• **Assignment**
Repeat the lines beginning at the one with "[Follow on Instagram] (1814, 45)" and running to the end of the material, keeping the first and last of them, exactly as they appear.

• **Records for this exercise**
Segment Open

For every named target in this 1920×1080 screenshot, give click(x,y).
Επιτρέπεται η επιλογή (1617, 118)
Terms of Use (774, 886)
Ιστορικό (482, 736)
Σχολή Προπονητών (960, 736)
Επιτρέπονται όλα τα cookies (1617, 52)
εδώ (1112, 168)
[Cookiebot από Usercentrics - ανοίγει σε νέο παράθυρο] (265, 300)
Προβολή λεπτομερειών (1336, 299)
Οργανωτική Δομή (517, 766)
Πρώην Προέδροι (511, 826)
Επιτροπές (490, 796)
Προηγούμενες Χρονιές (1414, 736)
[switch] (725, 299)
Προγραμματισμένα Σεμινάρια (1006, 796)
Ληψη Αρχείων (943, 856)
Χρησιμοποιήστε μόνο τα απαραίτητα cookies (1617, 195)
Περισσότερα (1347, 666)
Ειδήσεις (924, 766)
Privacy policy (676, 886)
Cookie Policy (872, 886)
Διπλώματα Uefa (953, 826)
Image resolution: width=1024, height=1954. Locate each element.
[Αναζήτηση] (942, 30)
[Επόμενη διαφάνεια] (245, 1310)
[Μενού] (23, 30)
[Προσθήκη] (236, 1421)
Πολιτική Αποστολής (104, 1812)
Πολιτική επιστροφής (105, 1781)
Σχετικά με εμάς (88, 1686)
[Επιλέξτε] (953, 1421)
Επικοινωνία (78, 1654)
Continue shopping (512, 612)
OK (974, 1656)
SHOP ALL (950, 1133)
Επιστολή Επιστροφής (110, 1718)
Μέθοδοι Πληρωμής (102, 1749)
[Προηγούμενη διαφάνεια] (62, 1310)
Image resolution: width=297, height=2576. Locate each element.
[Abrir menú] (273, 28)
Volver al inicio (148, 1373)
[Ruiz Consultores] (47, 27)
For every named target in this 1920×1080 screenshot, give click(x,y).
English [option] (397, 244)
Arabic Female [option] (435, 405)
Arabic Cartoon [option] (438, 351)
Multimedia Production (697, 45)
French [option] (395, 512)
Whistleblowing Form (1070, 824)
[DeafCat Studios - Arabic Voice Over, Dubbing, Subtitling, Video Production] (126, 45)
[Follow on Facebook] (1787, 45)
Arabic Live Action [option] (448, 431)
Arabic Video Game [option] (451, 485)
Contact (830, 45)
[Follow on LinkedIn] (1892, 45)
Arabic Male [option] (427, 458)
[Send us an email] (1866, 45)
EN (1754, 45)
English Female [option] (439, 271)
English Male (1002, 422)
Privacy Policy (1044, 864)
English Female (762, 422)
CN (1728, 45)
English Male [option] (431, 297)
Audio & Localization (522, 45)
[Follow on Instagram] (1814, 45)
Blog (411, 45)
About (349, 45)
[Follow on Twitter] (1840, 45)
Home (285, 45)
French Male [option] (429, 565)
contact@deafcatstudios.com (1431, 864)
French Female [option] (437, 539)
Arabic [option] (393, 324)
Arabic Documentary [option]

Segment Closed

• **Written answer**
[Follow on Instagram] (1814, 45)
Blog (411, 45)
About (349, 45)
[Follow on Twitter] (1840, 45)
Home (285, 45)
French Male [option] (429, 565)
contact@deafcatstudios.com (1431, 864)
French Female [option] (437, 539)
Arabic [option] (393, 324)
Arabic Documentary [option]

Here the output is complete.